*** Records for this task

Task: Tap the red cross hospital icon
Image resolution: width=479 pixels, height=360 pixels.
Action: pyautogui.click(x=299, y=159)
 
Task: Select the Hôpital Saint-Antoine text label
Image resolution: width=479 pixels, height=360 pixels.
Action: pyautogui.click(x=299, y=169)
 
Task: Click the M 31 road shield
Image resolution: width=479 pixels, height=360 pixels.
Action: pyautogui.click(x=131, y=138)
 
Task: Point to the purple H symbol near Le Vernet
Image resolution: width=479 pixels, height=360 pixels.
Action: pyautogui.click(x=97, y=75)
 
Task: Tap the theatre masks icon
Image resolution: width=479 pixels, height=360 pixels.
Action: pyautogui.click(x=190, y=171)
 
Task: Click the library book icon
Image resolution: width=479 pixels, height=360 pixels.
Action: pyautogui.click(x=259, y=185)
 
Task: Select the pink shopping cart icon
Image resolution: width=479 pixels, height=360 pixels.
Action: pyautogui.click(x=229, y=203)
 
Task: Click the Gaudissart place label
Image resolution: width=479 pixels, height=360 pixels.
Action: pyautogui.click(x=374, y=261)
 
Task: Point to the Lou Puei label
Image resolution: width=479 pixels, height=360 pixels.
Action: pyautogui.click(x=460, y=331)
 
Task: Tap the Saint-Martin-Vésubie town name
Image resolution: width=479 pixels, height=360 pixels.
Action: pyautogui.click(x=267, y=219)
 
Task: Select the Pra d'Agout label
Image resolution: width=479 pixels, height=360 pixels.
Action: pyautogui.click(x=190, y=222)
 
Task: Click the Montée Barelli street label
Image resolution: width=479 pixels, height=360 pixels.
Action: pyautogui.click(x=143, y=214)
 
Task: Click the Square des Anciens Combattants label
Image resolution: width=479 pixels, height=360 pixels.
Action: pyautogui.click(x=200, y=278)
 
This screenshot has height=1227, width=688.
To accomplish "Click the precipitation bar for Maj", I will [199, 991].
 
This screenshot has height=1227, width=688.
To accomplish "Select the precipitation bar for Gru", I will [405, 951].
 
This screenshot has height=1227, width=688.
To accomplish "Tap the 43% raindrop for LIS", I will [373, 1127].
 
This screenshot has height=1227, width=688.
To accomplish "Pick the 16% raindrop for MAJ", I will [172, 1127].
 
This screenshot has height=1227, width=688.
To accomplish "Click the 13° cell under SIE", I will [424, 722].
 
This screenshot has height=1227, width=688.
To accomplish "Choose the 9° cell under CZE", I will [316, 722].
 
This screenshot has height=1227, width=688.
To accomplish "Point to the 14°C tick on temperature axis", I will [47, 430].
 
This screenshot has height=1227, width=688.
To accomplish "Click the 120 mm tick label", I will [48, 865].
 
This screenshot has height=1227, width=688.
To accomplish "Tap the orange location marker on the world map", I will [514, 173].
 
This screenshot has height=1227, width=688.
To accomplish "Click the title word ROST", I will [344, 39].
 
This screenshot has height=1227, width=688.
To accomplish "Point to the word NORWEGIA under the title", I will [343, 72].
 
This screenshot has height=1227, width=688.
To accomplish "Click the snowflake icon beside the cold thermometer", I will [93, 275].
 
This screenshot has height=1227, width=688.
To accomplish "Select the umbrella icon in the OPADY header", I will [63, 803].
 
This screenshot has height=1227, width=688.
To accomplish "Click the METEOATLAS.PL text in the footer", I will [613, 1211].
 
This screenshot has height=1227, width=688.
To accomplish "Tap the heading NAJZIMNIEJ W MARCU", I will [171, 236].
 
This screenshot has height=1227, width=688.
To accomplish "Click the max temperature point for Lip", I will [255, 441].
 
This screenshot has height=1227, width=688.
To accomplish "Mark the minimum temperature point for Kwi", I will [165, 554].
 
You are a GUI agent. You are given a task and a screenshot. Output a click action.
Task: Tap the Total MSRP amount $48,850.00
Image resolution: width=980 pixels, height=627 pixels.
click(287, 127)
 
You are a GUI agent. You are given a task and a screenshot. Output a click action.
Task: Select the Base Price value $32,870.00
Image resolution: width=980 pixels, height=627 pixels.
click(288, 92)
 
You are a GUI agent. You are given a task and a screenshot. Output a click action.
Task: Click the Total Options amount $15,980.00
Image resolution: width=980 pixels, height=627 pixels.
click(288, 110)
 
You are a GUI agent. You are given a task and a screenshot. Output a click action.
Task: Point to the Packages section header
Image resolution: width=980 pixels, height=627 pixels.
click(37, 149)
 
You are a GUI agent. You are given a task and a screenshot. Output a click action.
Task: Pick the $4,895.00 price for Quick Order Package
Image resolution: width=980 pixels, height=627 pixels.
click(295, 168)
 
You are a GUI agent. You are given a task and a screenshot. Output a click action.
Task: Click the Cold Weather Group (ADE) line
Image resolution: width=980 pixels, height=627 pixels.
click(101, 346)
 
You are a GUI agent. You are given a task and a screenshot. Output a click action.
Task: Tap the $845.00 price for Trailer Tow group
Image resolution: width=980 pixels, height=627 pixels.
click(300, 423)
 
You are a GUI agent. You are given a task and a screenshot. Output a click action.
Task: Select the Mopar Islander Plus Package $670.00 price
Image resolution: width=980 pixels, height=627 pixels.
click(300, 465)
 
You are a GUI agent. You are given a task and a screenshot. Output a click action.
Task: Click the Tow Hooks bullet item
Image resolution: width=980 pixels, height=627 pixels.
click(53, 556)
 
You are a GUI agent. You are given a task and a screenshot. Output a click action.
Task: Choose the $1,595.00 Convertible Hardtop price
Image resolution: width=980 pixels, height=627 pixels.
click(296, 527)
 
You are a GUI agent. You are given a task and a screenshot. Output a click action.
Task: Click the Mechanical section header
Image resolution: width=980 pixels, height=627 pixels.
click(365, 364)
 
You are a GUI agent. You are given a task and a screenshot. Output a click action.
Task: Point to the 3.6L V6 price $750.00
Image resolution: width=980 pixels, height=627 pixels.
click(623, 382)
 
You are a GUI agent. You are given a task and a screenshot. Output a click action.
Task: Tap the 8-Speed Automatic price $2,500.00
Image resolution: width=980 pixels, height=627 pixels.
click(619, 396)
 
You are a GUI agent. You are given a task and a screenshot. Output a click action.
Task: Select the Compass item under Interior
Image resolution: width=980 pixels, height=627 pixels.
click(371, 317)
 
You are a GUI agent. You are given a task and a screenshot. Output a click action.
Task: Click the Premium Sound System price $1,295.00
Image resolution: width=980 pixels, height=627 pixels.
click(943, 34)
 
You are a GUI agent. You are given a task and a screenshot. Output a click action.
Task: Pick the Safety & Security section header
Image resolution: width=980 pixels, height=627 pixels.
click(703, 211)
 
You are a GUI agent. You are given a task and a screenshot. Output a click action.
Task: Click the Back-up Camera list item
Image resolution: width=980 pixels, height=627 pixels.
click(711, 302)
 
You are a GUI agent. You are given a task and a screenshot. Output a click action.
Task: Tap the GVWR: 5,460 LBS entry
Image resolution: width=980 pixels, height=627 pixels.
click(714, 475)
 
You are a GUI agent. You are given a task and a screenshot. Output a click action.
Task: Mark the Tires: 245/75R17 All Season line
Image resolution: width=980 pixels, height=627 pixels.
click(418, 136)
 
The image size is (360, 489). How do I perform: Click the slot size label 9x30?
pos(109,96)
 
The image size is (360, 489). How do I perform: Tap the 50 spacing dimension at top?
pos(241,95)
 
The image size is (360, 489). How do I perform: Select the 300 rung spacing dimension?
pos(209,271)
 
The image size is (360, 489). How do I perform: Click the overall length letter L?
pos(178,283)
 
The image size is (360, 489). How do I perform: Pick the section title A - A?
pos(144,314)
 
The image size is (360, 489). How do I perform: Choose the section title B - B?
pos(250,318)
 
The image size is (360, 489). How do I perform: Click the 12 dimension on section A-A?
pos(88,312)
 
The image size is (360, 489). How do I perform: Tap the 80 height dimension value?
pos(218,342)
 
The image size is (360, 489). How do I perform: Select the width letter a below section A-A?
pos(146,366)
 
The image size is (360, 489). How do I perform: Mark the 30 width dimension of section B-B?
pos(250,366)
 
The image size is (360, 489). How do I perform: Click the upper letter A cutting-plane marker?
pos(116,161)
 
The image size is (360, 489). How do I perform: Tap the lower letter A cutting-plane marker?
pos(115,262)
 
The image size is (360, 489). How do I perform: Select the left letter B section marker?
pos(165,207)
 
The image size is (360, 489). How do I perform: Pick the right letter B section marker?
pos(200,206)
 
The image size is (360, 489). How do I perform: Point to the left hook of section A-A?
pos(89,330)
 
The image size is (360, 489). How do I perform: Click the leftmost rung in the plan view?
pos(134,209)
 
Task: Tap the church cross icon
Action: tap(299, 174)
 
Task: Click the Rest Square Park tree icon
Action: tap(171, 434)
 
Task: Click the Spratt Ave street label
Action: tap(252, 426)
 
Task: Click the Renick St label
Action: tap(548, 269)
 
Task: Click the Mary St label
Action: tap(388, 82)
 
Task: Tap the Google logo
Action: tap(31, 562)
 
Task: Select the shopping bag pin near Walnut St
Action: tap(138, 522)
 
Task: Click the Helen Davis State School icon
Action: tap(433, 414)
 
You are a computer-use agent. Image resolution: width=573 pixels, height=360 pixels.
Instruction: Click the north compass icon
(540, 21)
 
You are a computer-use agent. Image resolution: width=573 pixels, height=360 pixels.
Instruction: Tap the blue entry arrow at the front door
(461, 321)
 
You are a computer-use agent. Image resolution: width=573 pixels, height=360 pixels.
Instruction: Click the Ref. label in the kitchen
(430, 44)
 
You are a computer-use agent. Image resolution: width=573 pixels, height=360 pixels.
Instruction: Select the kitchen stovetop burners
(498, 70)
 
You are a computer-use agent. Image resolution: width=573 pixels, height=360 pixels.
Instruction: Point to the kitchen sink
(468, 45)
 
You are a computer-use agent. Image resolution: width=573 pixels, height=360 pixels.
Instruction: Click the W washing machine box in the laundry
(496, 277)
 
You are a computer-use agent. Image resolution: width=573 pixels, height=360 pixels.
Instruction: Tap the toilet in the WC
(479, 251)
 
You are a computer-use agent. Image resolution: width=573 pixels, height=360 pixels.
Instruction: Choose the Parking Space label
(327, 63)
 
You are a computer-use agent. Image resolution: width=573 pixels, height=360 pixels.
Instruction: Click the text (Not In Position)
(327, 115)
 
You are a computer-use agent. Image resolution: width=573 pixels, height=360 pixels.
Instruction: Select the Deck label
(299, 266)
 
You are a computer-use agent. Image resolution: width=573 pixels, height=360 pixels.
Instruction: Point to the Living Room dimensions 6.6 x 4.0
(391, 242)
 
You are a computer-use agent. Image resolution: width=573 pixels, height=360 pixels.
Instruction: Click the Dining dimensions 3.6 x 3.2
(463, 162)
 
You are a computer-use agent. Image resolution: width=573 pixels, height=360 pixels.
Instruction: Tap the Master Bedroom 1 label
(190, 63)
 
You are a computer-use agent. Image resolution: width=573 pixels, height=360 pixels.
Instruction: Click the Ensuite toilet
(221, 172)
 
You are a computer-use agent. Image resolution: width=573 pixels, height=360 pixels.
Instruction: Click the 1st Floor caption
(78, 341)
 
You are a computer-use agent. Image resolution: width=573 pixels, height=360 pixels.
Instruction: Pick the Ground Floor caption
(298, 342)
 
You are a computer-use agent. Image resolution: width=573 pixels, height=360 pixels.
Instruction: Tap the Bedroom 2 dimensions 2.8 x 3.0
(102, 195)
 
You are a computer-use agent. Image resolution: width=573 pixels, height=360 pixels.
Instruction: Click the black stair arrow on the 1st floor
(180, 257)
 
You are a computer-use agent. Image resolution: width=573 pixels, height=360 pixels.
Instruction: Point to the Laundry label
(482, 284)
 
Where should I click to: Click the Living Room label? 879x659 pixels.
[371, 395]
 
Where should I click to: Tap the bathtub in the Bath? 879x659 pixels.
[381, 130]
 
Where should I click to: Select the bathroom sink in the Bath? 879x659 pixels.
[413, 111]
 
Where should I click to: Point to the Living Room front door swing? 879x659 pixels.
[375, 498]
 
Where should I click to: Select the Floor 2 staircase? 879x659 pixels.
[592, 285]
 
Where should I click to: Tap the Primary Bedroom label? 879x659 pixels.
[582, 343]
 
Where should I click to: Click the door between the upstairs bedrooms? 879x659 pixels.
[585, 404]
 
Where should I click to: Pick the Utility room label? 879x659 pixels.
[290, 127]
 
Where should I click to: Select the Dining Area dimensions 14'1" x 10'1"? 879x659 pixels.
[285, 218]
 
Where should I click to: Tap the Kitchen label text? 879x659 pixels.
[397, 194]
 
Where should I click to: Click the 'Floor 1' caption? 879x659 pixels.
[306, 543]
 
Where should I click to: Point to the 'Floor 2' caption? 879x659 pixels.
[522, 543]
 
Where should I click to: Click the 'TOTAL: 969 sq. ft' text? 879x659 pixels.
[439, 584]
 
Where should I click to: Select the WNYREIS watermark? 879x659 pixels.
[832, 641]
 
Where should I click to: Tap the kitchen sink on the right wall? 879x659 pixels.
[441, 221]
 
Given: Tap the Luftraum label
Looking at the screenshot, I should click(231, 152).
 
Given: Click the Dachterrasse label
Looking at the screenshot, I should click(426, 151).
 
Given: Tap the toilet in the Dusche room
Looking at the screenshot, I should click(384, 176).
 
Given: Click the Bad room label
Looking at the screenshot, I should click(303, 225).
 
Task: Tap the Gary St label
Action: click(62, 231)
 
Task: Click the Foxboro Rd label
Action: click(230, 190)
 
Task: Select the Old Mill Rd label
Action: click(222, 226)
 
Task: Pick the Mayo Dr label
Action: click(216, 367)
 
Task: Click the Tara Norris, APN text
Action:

******

[What is asked] Rewrite the records from their beginning through the line containing "Action: pyautogui.click(x=190, y=171)", both ends included, substituting "Press" for "Tap" and changing nothing else.

[Solution for this exercise]
Task: Press the red cross hospital icon
Image resolution: width=479 pixels, height=360 pixels.
Action: pyautogui.click(x=299, y=159)
 
Task: Select the Hôpital Saint-Antoine text label
Image resolution: width=479 pixels, height=360 pixels.
Action: pyautogui.click(x=299, y=169)
 
Task: Click the M 31 road shield
Image resolution: width=479 pixels, height=360 pixels.
Action: pyautogui.click(x=131, y=138)
 
Task: Point to the purple H symbol near Le Vernet
Image resolution: width=479 pixels, height=360 pixels.
Action: pyautogui.click(x=97, y=75)
 
Task: Press the theatre masks icon
Image resolution: width=479 pixels, height=360 pixels.
Action: pyautogui.click(x=190, y=171)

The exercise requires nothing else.